Reading passage »
****************

Then the morale events started becoming less frequent. The beer went from local to Bud and Bud Light. Then according to my wife, it went from Bud to Kirkland (the brand you find at Costco). Morale budget went from $WHATEVER to $40/head/year. Even the employee stock purchase plan discount went from 15% to 10%. You can look up the famous "shrimp and weenies" memo at Microsoft. I was on board with that, we didn't need shrimp. But now they don't even get the weenies.
And now Meta is recording your every keystroke and mouse movement, and I'm sure if they even get beer, it's no better than Microsoft has. Employees seem to be viewed as a liability now, or at best, code-producing cows to be milked out there in the open office feed lot. I don't care how much it pays these days, I've tasted how it could be, and no amount of money would get me back. All because companies can't spend an extra $100-$200 on their >$200K employees.
I worked at a publicly traded company worth tens of billions of dollars where I had to escalate to the VP level to get reimbursed when I paid for our team to send flowers to one of our team members after his mother was murdered. Expensing books, courses, or equipment is essentially out of the question and getting approval for team events requires a business related reason and are regularly denied.
I worked at a 50 person company where on my first day I arrived and there was a company logo'd Patagonia jacket on my desk and a small bottle of Veuve Clicquot. I worked at a different just allocated every team $100 per person every 6 months and said, "Do something with it. The only rules are you can't just pocket it and it has to be spent as a team."
The large company paid me triple what those other companies did, which is why I stayed for nearly 8 years, but in my head they're the cheap bastards who didn't care about their employees. I have such better memories of the companies who paid me far, far less, but set aside a few hundred bucks a year to do something special. I understand the big tech company mindset of, "If we're paying you half a million dollars a year you should be able to buy your own damn beer", but I think they forget that their employees are human and often it really is the thought that counts.
If you want actual improved working conditions, there is only one path that has proven to work and it involves organizing with other workers while resisting your bosses through whatever means you feel comfortable with.
The US has one of the most violent labor histories on the planet for a reason. The elites in this country absolutely do not like relinquishing control to an accountable public. There is a reason why the constitution was written as a document to benefit a minority of slavers, just like there is a reason why you don't get time-and-a-half when you're on-call as a tech worker; a group of undemocratic individuals want to hold dominion over your life while shaking you down for everything you're worth.
https://steveblank.com/2009/12/21/the-elves-leave-middle-ear...

****************

Dataset entries »
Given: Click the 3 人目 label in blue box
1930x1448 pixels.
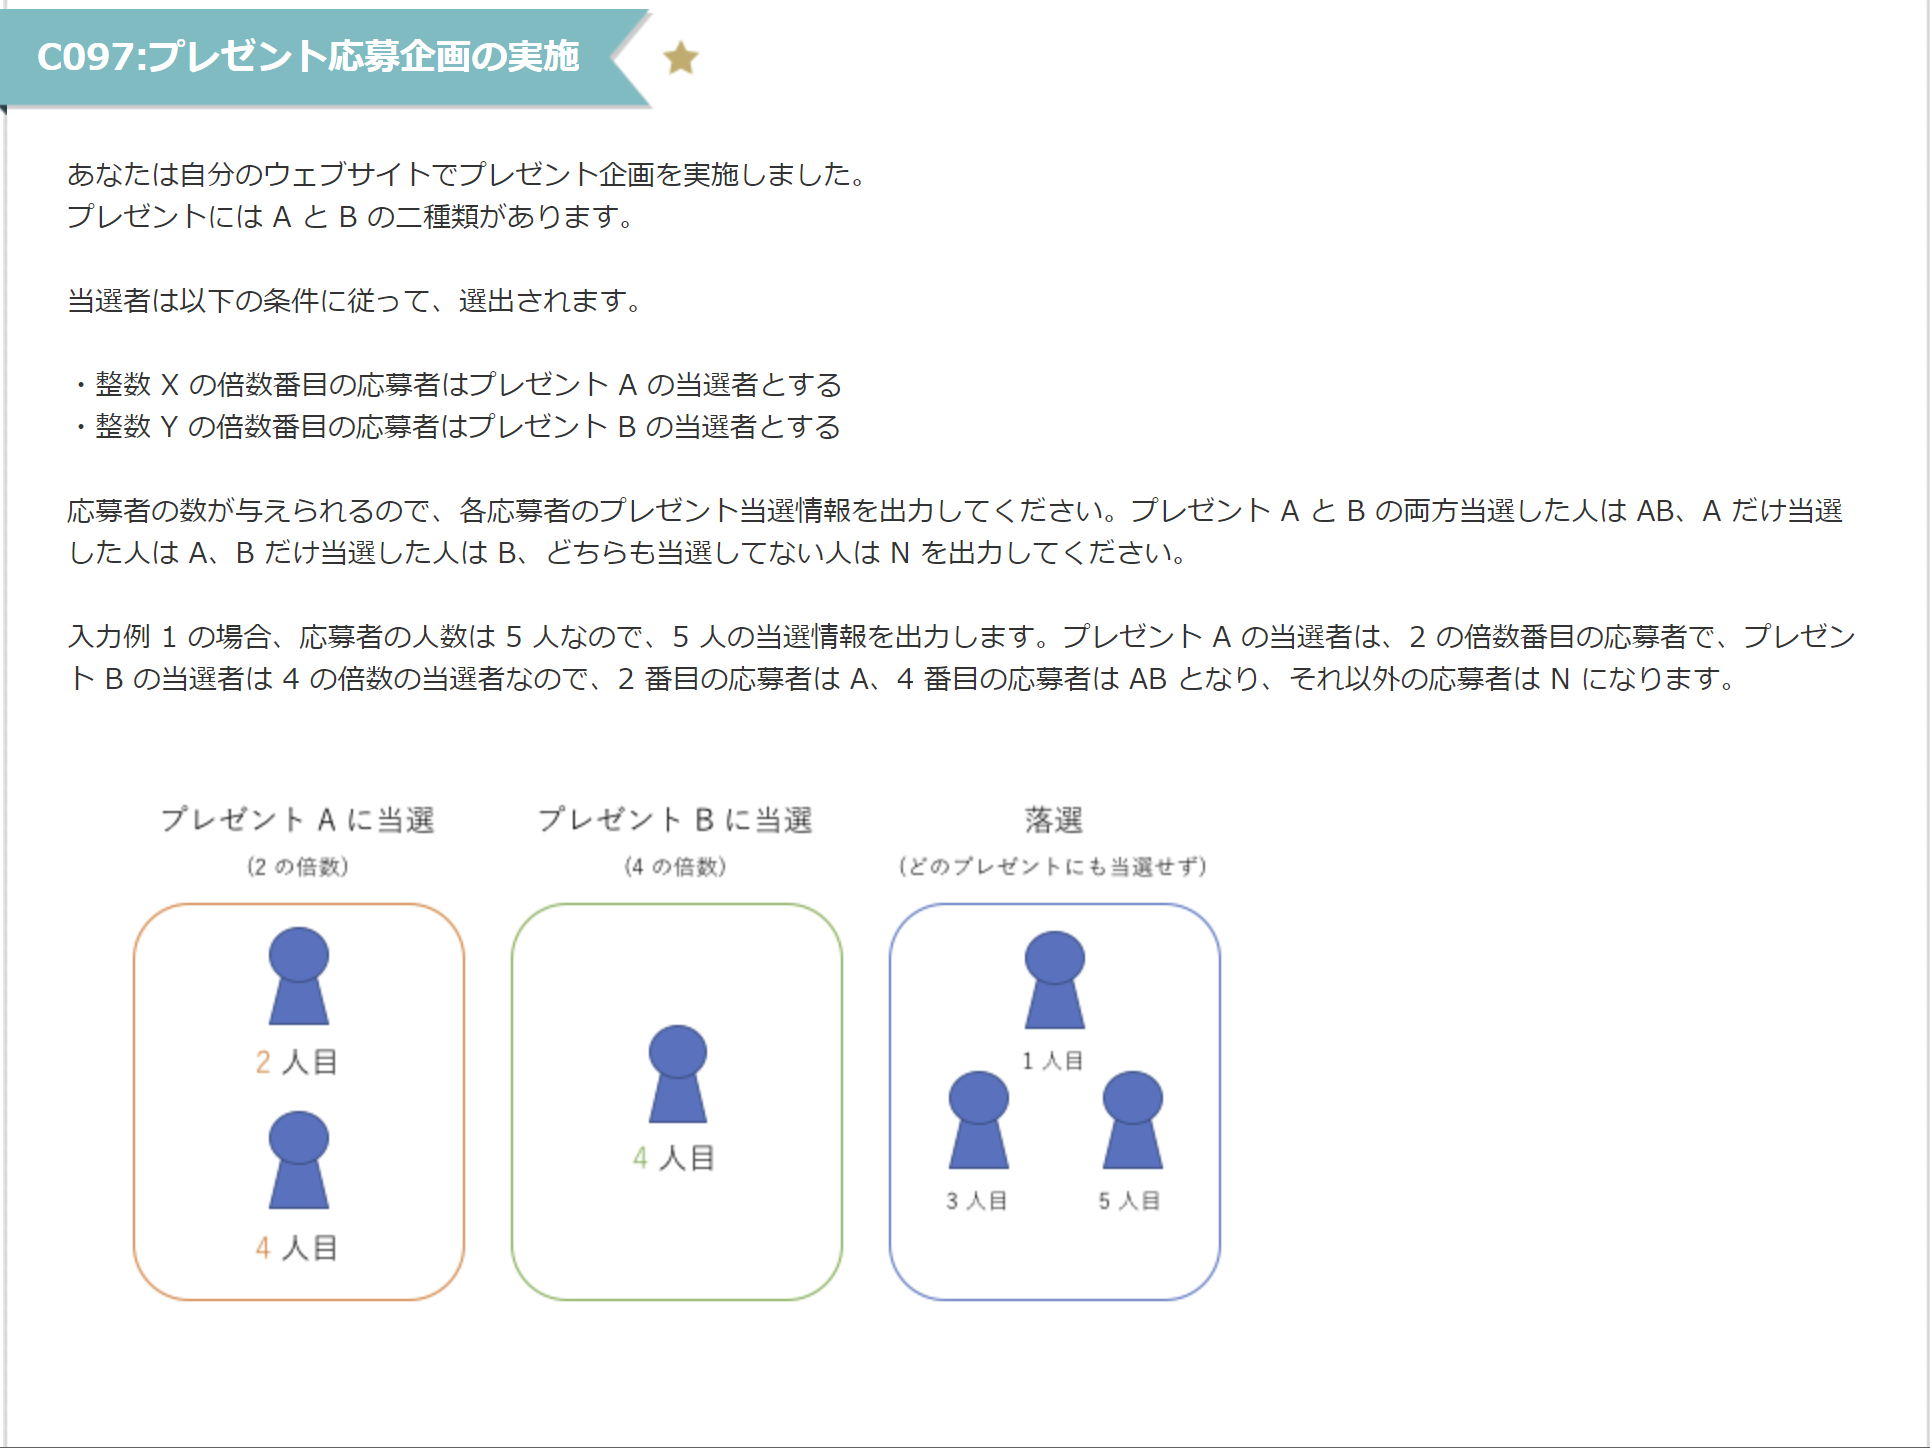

****************

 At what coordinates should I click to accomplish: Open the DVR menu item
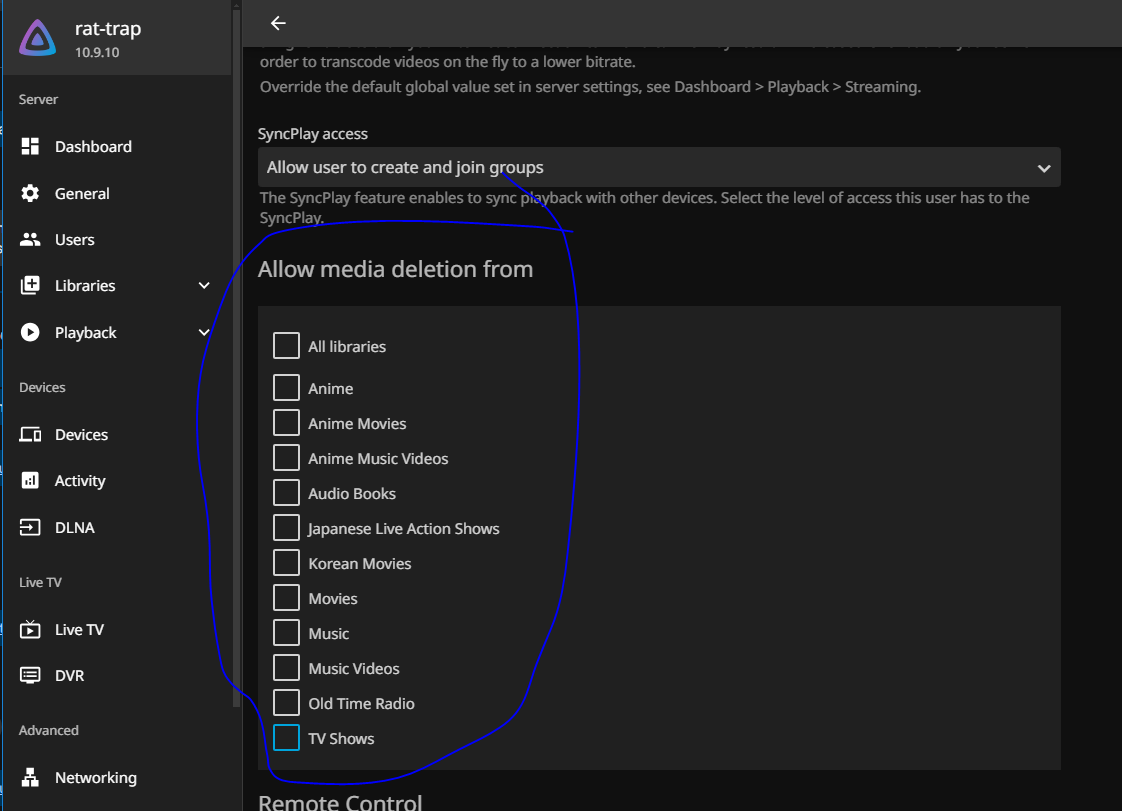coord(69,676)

****************

Challenges »
1 - Copy the stretch of the discussion of employee perks from "The US has one" through "https://steveblank.com/2009/12/21/the-elves-leave-middle-ear..." word for word.
2 - Based on the discussion of employee perks, mark each statement yes or no, quoting the words that decide it: (a) The employee stock purchase plan discount was cut from 15% to 10%. (b) The writer stayed at the large company for more than ten years. (c) At the 50 person company, a Patagonia jacket with the company logo was on the writer's desk on the first day.

Task answers »
1 -
The US has one of the most violent labor histories on the planet for a reason. The elites in this country absolutely do not like relinquishing control to an accountable public. There is a reason why the constitution was written as a document to benefit a minority of slavers, just like there is a reason why you don't get time-and-a-half when you're on-call as a tech worker; a group of undemocratic individuals want to hold dominion over your life while shaking you down for everything you're worth.
https://steveblank.com/2009/12/21/the-elves-leave-middle-ear...

2 -
(a) Yes: "Even the employee stock purchase plan discount went from 15% to 10%."
(b) No: "which is why I stayed for nearly 8 years"
(c) Yes: "there was a company logo'd Patagonia jacket on my desk"